The KITAB corpus is the Arabic subcorpus of the Open Islamicate Texts Initiative (OpenITI), which was founded in 2016 by Maxim Romanov, Sarah Savant and Matt Miller as a multi-institutional effort to create not only a scientifically curated and open corpus of Islamicate (mainly Arabic and Persian) texts compliant with international data standards, accompanied by scholarly metadata and representative of the diversity of historic traditions but also a full digital text production pipeline (for information on OpenITI, see here).

To date, the KITAB corpus comprises more than 10,200 text files plus their corresponding metadata files. Most of them contain premodern works in line with KITAB’s research focus on the premodern Arabic written tradition from its origins in the second century AH/eighth century CE up to roughly the ninth century AH/fifteenth century CE.
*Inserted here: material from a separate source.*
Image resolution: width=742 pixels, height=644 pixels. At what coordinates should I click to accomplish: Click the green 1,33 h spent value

The works come from a variety of sources that fall within three major categories (for a comprehensive list of our sources, see here): (1) digital online libraries such as al-Maktaba al-Shamila and Shia Online, (2) research projects such as the Graeco-Arabic Studies Corpus, the Digital Averroes Research Environment and Ptolemaeus Arabus et Latinus and (3) KITAB’s own Optical Character Recognition (OCR)-pipeline based on Kraken (see here and here).
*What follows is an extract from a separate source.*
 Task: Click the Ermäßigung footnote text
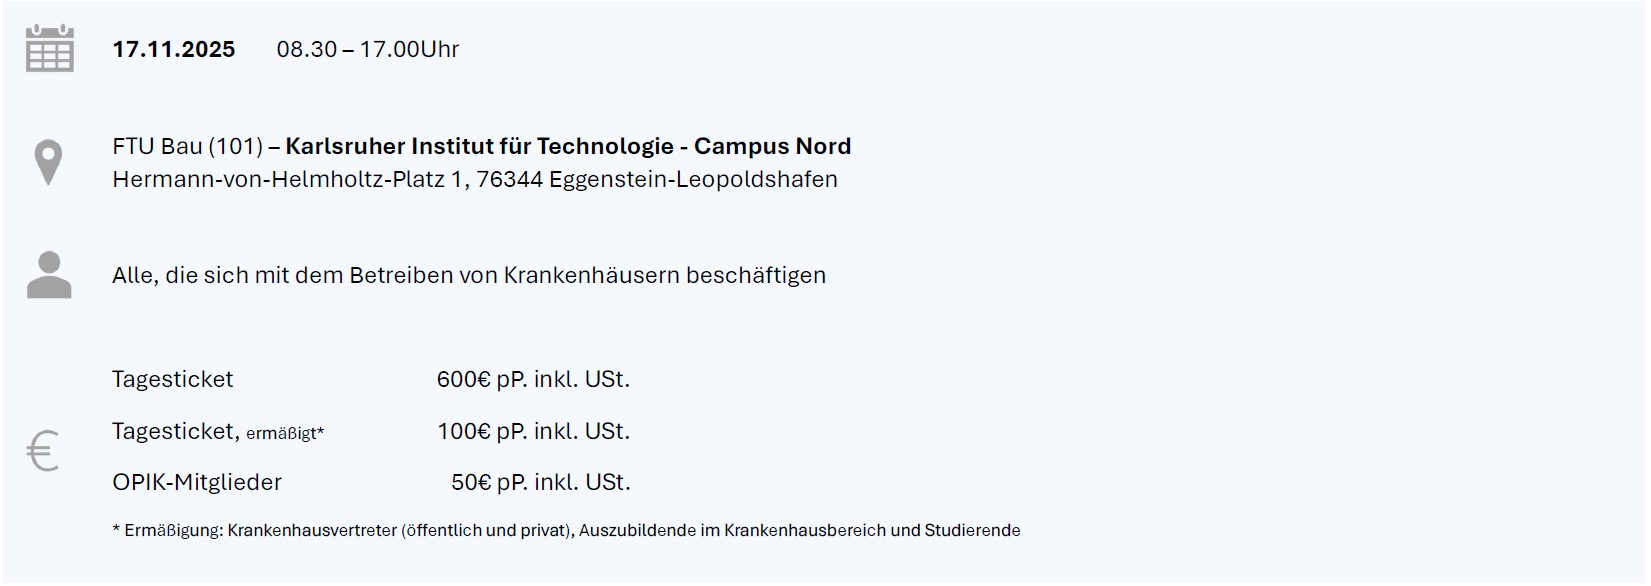click(x=566, y=531)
Further text files are contributed by individual researchers and KITAB team members, most notably in the form of manual transcriptions of manuscripts.
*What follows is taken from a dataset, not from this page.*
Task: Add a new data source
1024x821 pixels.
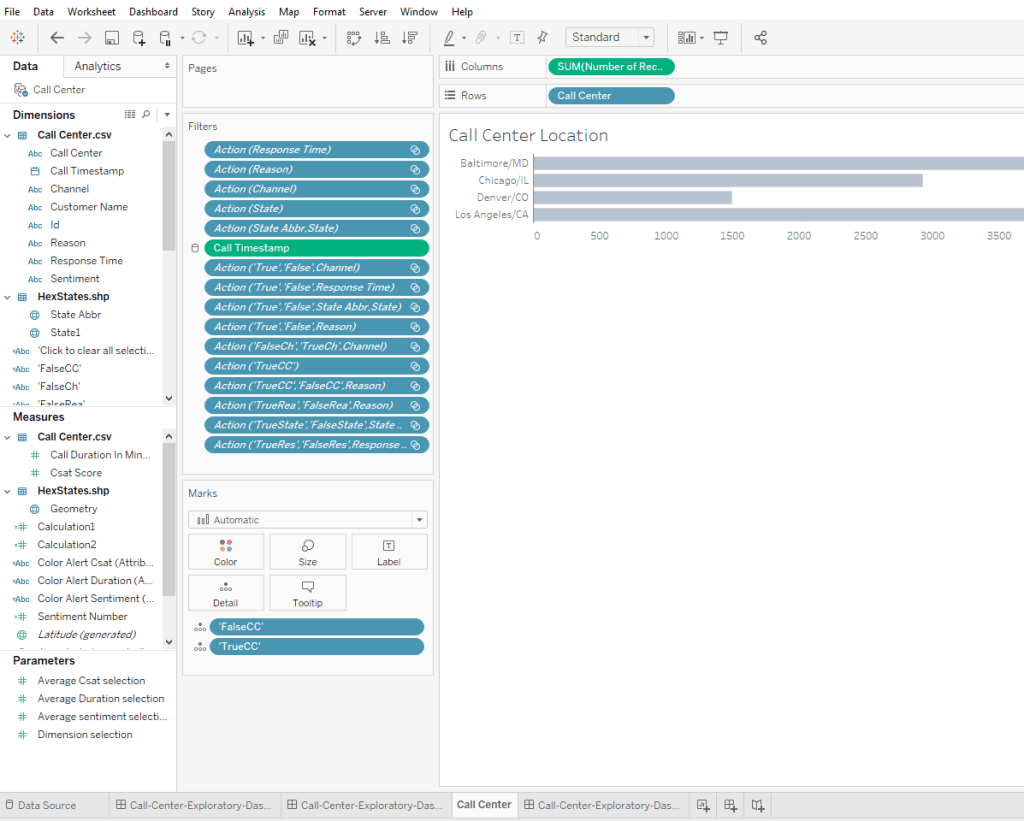Action: [x=139, y=38]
While the bulk of our texts currently come from online libraries and are reproductions of modern print editions, the relative weight of the individual categories of sources is likely to change and, owing to improving OCR tools, more texts will pour into the KITAB corpus through our own OCR pipeline, including OCR’d manuscript sources.

The texts in our corpus stretch across a wide range of subject matter and genres but reflect the focal points of our major source collections. The OCR pipeline that KITAB is building will allow us to address lacunae in our corpus at a broader scale and to include comparatively less represented, or even unrepresented, categories of texts and more marginal subjects. Specialised partner research projects that will contribute their texts to the OpenITI/KITAB corpus as well as individual contributions from the field will further diversify our corpus.